A paypal that is even more widely accepted, on such a large scale that it can offer smaller fees and a more wide range of ways to transfer money in and out.
hmmm. so more like credit in the sense of credit cards. i wonder what the fee comparison is between paypal (3% ?) and accepting credit cards (certainly seems more of a hassle for developers).
Also, I believe that the power of FREE is not about money. It's about avoiding the hassle of paying.
I think the power of free is mostly about money. Look at Freecycle(.org) - the hassle in offering something that you give away for free, sifting through all the responses, going through the whole arrange time/place shennanigans, then somebody has to drive for miles to get to you - sure the person posting it has some non-monetary satisfaction about keeping something out of the landfill, but the person getting it? They are coming because it is free. If you offer one item on Freecycle for free and one on Craigslist for a cent, I bet you will have better uptake with Freecycle, even though 99% the hassle of the transaction is unrelated to paying.
That said... I agree that in the case of online news content in particular, the payment hassle is a factor, because it is a barrier to people (like me) who are not averse to paying. For example I would be perfectly willing to throw $100 in a yearly pot (or whatever a subscription to one newspaper would really cost), spend a year reading whatever I wanted hassle-free and upvoting (karma-style) the stuff I liked, and then at the end of the year have that $100 get distributed in the same way I distributed my karma. It could work, but the infrastructure and co-ordination is beyond what is plausible, I suppose.
If the publisher gets the $26.99 that makes the book free from the author's point of view although I really doubt that Chris Anderson is not getting his share.
stuff isn't free. Take news. You make the content free to consumers then sell something of value to businesses. You mask a B2B operation with a B2C front.
Whats of value? Aggregate reading data for news aggregators, personalised advertising slots, some new crazy business model companies will pay for data.
One could spend a lot of time writing about how worthless Chris Anderson books are. The number of startups based on his Long Tail theory, which is proving almost totally fallacious, and in fact comes from a very inaccurate data set, is staggering.
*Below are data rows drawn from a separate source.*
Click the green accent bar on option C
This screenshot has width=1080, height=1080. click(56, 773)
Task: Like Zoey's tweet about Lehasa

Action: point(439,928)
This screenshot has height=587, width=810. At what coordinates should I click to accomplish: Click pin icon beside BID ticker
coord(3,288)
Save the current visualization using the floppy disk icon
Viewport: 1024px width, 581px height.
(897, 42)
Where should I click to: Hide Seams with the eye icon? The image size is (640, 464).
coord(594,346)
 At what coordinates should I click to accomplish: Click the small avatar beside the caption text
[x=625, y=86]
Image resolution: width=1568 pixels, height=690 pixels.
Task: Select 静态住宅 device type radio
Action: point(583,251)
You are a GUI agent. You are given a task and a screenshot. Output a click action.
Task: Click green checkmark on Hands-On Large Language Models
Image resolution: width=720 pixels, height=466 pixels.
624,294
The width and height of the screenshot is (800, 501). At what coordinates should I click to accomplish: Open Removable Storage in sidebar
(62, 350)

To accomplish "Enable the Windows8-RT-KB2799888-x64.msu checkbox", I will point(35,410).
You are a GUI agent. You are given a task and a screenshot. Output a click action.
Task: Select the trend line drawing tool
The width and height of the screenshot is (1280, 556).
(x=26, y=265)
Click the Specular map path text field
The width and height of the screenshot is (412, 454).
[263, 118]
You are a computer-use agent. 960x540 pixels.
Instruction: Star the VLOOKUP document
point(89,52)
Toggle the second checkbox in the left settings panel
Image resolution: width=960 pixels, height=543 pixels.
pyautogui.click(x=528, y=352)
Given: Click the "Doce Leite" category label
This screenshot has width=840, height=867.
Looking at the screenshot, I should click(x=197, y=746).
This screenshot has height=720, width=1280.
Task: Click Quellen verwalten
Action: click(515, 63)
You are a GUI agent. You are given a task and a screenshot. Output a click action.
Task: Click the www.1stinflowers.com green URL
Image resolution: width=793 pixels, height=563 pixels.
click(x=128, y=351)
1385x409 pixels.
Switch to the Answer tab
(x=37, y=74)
At least with this book, people have already been building startups around the theory for 10 years.
The Chicago Tribune has an estimated 541,000 daily
readers. 898,000 on Sunday. Let's use the daily
number to stay on the conservative side.
Daily newsstand price is $1.00.
$1.00 x 541,000 x 365 = $197,465,000
What percent of that number does it take to bring
all those ideas (including stories, columns, ads
and obits) to market?
Let's say 85%. That's $167,845,250.
$197,465,000 - $167,845,250 = $29,619,750
Now make everything digital. Sell the trucks and presses,
layoff all production and delivery personnel. Hire
only digital content creators and use the Amazon Kindle.
Annual subscription per reader: $54.75
At 70/30, the Amazon Kindle subscription would have to
be $182.50 not the $120.00 cited in the article.
I'm not including revenue from advertising (which may not
translate well on the Kindle) but if you owned the Chicago
Tribune or The Dallas Morning News would you agree to the
terms?
Subscribers pay much less than the newsstand price, and you can haggle down from the advertised subscription price as well, so I think your estimates are way off.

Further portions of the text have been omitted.